▶ _HOW TO COMPLETE THIS TASK_:
Write out the line that holds "Task: Click the address bar URL field" together with every line that follows it to the end of the material below, exactly. Omit the pictures.

▶ _SUPPLIED ENTRIES_:
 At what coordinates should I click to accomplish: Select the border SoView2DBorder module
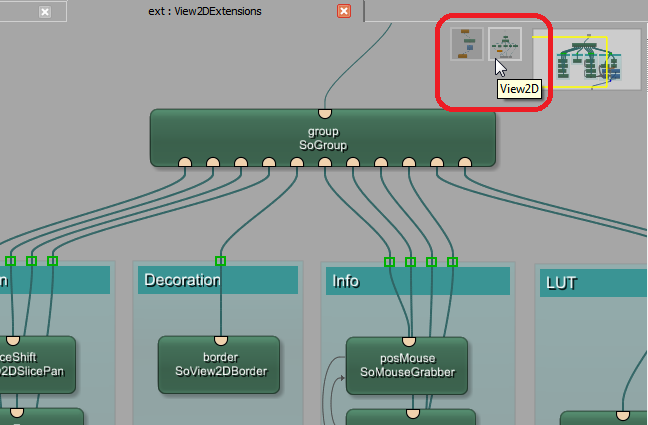click(220, 365)
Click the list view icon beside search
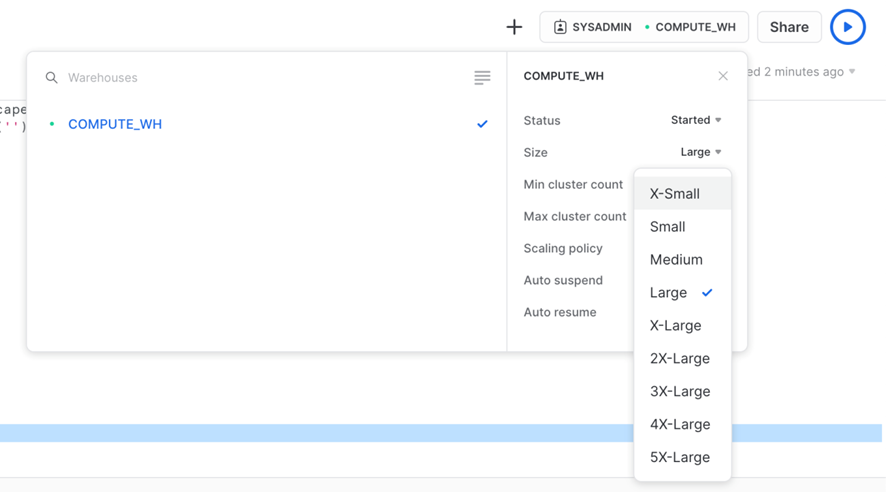 482,77
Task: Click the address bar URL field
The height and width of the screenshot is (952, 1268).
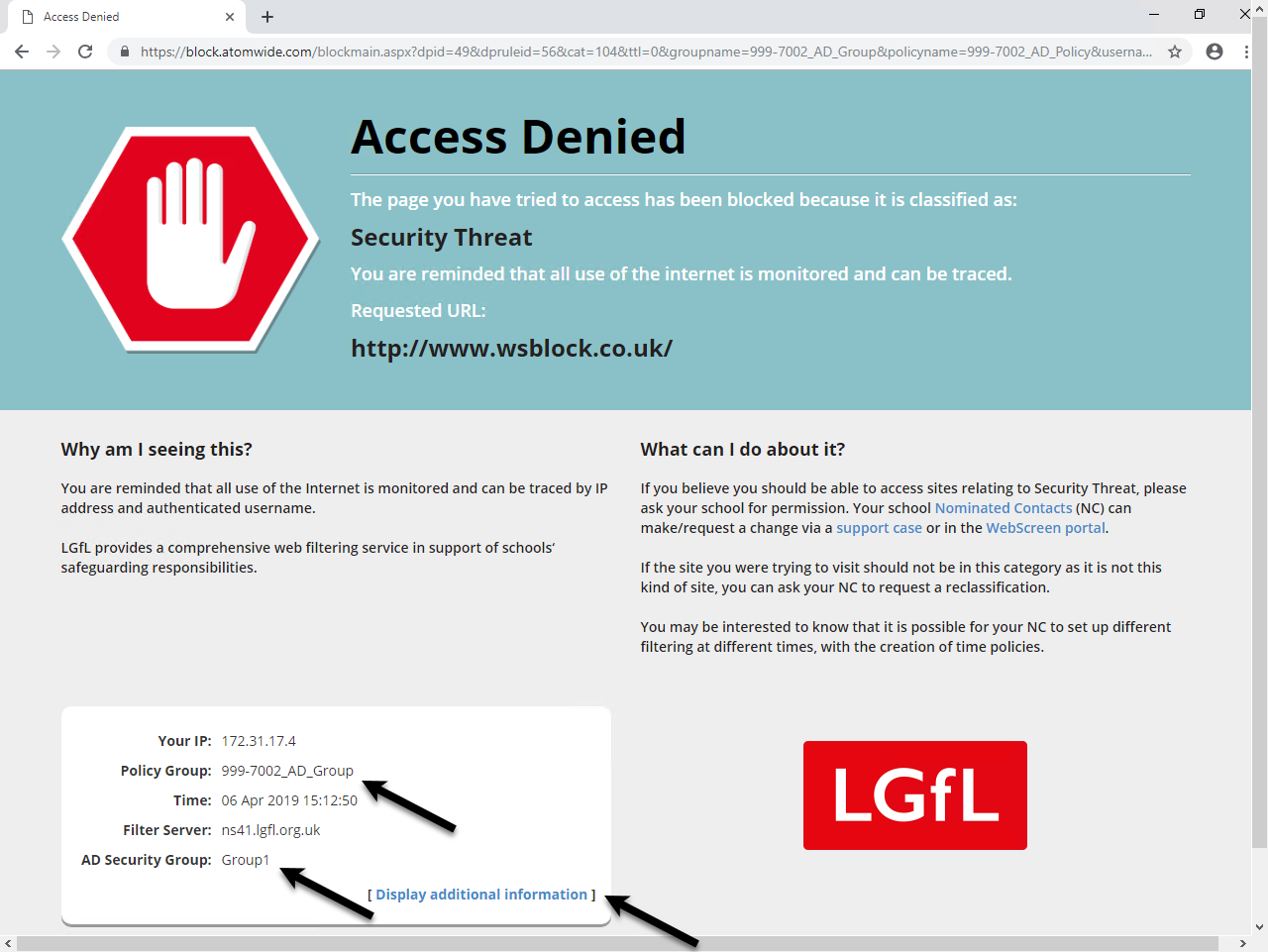Action: coord(646,52)
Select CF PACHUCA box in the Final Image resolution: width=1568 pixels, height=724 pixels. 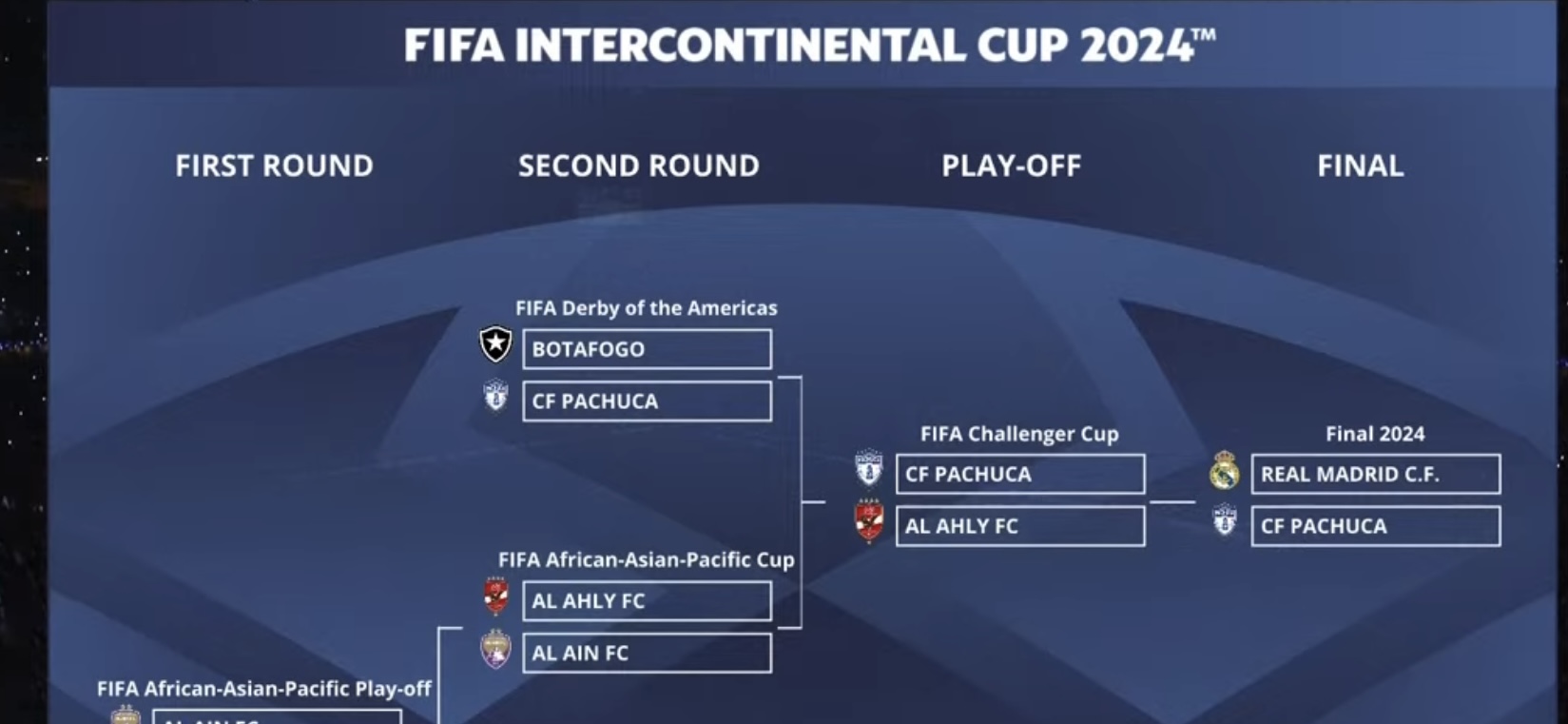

▶ _ANSWER TO THIS EXERCISE_:
Task: Click the address bar URL field
The height and width of the screenshot is (952, 1268).
Action: coord(646,52)
Select CF PACHUCA box in the Final Image resolution: width=1568 pixels, height=724 pixels. 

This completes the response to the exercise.